Assigned task: The entries below contain a line with "Where should I click to: Open" and a line with "The image size is (1372, 871).". Retype exactly everything from the first down to the second, both included, and nothing else.
Start of Block
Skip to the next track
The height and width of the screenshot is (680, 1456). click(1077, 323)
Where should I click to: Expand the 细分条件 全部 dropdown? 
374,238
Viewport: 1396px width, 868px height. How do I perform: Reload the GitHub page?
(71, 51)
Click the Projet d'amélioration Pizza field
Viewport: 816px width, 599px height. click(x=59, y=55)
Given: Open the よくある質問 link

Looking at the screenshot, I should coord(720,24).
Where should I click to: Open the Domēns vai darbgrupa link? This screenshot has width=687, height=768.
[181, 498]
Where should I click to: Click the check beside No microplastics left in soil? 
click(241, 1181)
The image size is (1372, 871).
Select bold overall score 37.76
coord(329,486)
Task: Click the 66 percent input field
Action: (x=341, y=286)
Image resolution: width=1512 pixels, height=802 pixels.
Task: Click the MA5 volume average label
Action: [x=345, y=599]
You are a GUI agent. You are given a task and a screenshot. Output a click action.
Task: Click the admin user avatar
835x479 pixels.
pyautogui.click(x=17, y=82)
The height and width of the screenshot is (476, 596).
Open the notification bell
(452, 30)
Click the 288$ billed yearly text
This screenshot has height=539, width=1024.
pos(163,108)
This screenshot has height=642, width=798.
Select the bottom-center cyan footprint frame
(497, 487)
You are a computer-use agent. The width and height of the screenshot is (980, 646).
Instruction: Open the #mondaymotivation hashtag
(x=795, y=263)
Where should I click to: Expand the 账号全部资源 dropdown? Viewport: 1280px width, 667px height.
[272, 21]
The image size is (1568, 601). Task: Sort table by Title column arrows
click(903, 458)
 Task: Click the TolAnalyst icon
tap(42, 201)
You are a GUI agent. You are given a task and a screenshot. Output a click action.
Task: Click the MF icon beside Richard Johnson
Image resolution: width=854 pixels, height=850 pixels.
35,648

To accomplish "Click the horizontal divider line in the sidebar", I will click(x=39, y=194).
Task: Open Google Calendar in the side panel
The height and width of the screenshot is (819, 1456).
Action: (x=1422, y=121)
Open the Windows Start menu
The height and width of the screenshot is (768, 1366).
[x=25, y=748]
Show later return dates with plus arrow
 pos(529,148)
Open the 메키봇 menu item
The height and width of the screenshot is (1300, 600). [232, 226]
End of Block
Answer box:
Where should I click to: Open the Domēns vai darbgrupa link? This screenshot has width=687, height=768.
[181, 498]
Where should I click to: Click the check beside No microplastics left in soil? 
click(241, 1181)
The image size is (1372, 871).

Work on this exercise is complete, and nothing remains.